Life under Apartheid has created a secure future for Robin Conrad, a nine-year-old white girl living with her parents in 1970s Johannesburg. In the same nation but worlds apart, Beauty Mbali, a Xhosa woman in a rural village in the Bantu homeland of the Transkei, struggles to raise her children alone after her husband's death. Both lives have been built upon the division of race, and their meeting should never have occurred . . . until the Soweto Uprising, in which a protest by black students ignites racial conflict, alters the fault lines on which their society is built, and shatters their worlds when Robin’s parents are left dead and Beauty’s daughter goes missing. 

After Robin is sent to live with her loving but irresponsible aunt, Beauty is hired to care for Robin while continuing the search for her daughter. In Beauty, Robin finds the security and family that she craves, and the two forge an inextricable bond through their deep personal losses. But Robin knows that if Beauty finds her daughter, Robin could lose her new caretaker forever, so she makes a desperate decision with devastating consequences. Her quest to make amends and find redemption is a journey of self-discovery in which she learns the harsh truths of the society that once promised her protection. 


Kathryn- 5 Star

A novel told in two voices that come together to make one story- I found the book sometimes intense and sometimes agonising because I truly sometimes cannot believe the things people are capable of doing to each other-  if only we all were equipped with empathy…  

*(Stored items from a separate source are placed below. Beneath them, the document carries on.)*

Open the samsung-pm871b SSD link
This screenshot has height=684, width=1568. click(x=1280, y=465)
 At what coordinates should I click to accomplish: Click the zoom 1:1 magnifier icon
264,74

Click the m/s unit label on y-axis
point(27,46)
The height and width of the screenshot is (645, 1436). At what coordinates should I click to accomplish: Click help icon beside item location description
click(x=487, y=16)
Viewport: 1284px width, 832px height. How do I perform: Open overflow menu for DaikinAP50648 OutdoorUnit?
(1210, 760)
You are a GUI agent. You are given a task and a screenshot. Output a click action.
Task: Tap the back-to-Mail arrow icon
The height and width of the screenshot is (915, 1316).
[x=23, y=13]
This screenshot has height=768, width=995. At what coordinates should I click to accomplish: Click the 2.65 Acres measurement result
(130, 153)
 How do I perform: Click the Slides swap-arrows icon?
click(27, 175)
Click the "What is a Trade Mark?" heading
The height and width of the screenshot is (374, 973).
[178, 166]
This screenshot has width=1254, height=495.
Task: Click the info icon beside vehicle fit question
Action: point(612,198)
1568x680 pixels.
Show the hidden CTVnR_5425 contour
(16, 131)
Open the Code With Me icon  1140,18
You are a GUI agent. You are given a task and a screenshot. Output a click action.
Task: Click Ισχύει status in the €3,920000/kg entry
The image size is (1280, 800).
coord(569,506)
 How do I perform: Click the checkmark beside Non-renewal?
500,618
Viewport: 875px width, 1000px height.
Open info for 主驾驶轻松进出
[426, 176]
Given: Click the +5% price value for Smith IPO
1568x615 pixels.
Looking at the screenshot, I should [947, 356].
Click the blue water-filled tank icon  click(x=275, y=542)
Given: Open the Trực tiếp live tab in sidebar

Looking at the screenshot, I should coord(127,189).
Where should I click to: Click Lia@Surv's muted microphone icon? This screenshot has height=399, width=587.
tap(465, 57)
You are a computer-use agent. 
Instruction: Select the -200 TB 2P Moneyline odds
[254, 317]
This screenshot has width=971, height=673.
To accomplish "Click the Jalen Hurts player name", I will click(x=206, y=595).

Beauty is drawn to look for her teenage daughter who had been living with her brother in Soweto and appears to have gone missing during the student uprising.  She leaves behind her younger children and makes the long journey into a city in which she feels ill at ease.  Beauty’s voice is that of a teacher, measured and consistent, calm and intelligent.  I connected with her as a mother immediately and could feel her frustration at the hurdles she faced just seeping off the pages.

The other perspective comes from 9 year old Robin who is white and English and whose parents are murdered during the uprising at an unrelated event.  The one person who can care for her is her aunt and though they both like each other the aunt isn’t really ready to become a parent and Robin finds herself in the care of Beauty.  I found Robin’s passages to be very well issued- she’s a child and her world has fallen apart. Her sense of abandonment is overwhelming and I found Marais gave her enough time to explore this life change, it wasn’t rushed.  I also like that her innocence brought us back to reality, her choice to keep something hidden later in the novel was a decision made by someone so young that you were forced to be reminded of how little of the world she knew.

Beauty’s searching brought out many aspects of apartheid South Africa in a subtle and matter of fact way that were natural to the exploration of the plot of the novel.  And yet, they were no less poignant. Her ability to weave story and reality was very well done.  I am certainly putting Bianca Marais on my to-watch list.

Thank you to Penguin Group for our review copy.  All opinions are our own.